Since we need two tanks to be sampled, the minium value of $k$ must be 2 since we can’t have a maximum serial number of 1 for two tanks and of course the maximum value of $k = N$ which in this case is 5.
For $N = 5$ there are 10 possible outcomes given by the number of ways to choose 2 tanks from 5. Now if we start with $k = 2$ we have only one possible outcome where the maximum serial number is 2:
$$P(X_2 = 2) = \frac{1}{10}$$
Then for $k = 3$ we have two possible outcomes where the maximum serial number is 3:
$$P(X_2 = 3) = \frac{2}{10}$$
Because of this pattern, we can see that:
$$P(X_2 = k) = \frac{k - 1}{10}$$
What this pattern is telling us is that when the maximum serial number is $k$ we have $k - 1$ possible outcomes which are favourable.
If we want to generalise $n$ tanks from 1 to $N$ when the maximum is $k$ then we need to make sure to include tank $k$ and then choose the remaining $n - 1$ tanks from 1 to $k - 1$.

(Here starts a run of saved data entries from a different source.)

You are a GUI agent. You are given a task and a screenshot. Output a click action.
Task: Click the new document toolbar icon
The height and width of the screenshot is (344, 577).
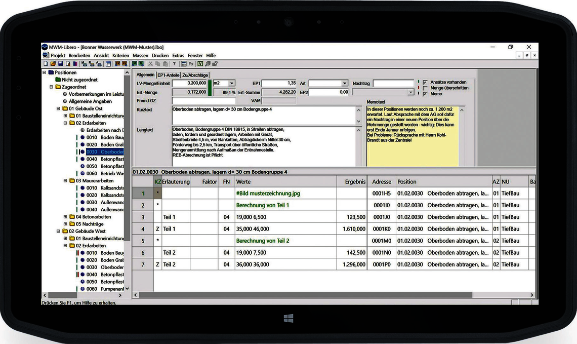[x=46, y=64]
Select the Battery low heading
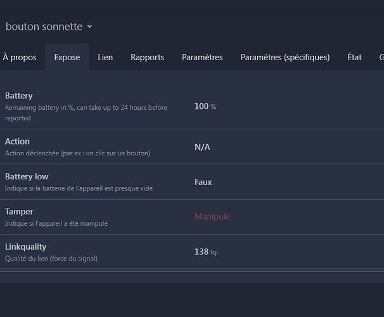The height and width of the screenshot is (317, 384). (27, 176)
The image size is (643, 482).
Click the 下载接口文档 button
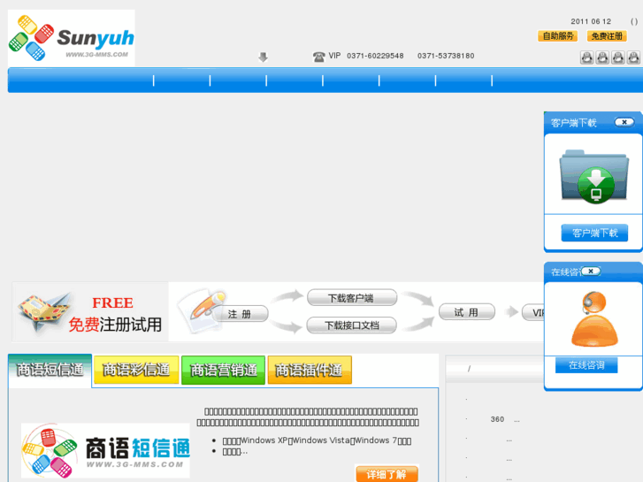click(352, 325)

The number of ways to do this is going to be:
$$\binom{k-1}{n-1}$$
This means that the generic formula for any $k$ and $n$ is:
$$P(X_n = k) = \frac{\binom{k-1}{n-1}}{\binom{N}{n}}$$
where the denominator is the number of ways to choose $n$ tanks from $N$ (remembering that $n$ is the sample size).
Solution
Now instead of $N = 5$ we don’t know $N$ and instead of $n = 2$ we have $n = 6$ and instead of the serial numbers $1, 2$ we have $38, 17, 59, 42, 97, 120$.
The maximum of our observed sample is 120, so we want to find $N$ such that the expected value of $X_6$ equals 120.
To do this, we can use the generic formula we found earlier:
$$P(X_6 = k) = \frac{\binom{k-1}{5}}{\binom{N}{6}}$$
Then find the expected value of $X_6$ by summing the product of each possible value of $k$ and its probability:
$$E[X_6] = \sum_{k=6}^{N} k \cdot P(X_6 = k)$$
such that the solution is:
$$E[X_6] = 120$$
We can solve this numerically by running an experiment from $n$ to $1000$ and seeing when the expected value of $X_6$ is close to 120.
import math
g = lambda N, n, k: math.comb(k - 1, n - 1) / math.comb(N, n)
E = lambda N, n: sum(k * g(N, n, k) for k in range(n, N + 1))
n = 6
k = 120
for N in range(n, 1000):
e = E(N, n)
if abs(e - k) < 0.01:
print("N: ", N)
print("Expected:", e)
break
N: 139
Expected: 120.0
We found that the best guess for $N$ is 139.